Another Wal-Mart is unionized

Company wants certification by secret ballot

After four years of legal challenges, Wal-Mart will see workers at its store in Weyburn, Saskatchewan represented by a union. The United Food and Commercial Workers, Local 1400, sought certification for workers at the store when over 50 per cent signed union cards in 2004. The company launched a series of legal challenges including two appeals to the Supreme Court of Canada, which, in April 2007, declined to hear the second appeal, thereby leaving the way open for certification.

Changes in the make-up of the Saskatchewan Labour Relations Board (SLRB) delayed the process, but on December 8, the original panel of the Board ruled that the store’s employees, who numbered 85 at the time of the union drive, could be certified.

Company vice president Andrew Pelletier said the ruling would be appealed, as the Trade Union Act had been changed in 2008 to require a certification vote by secret ballot, not a majority of union cards.

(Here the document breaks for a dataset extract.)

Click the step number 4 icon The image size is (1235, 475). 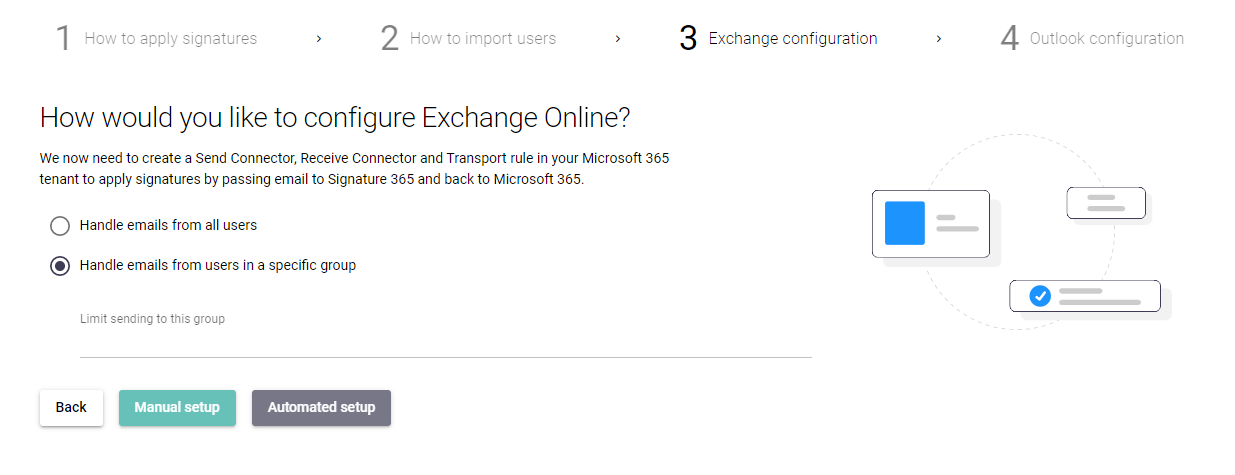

Also he argued that only 29 of the store’s 104 associates were still on staff from the time when the union first submitted its certification application on April 19, 2004.

The SLRB is also considering applications for union representation at Wal-Marts in North Battleford and Moose Jaw. After certification, the parties have 20 days to begin contract negotiations and 90 days to conclude an agreement under the province’s Trade Union Act.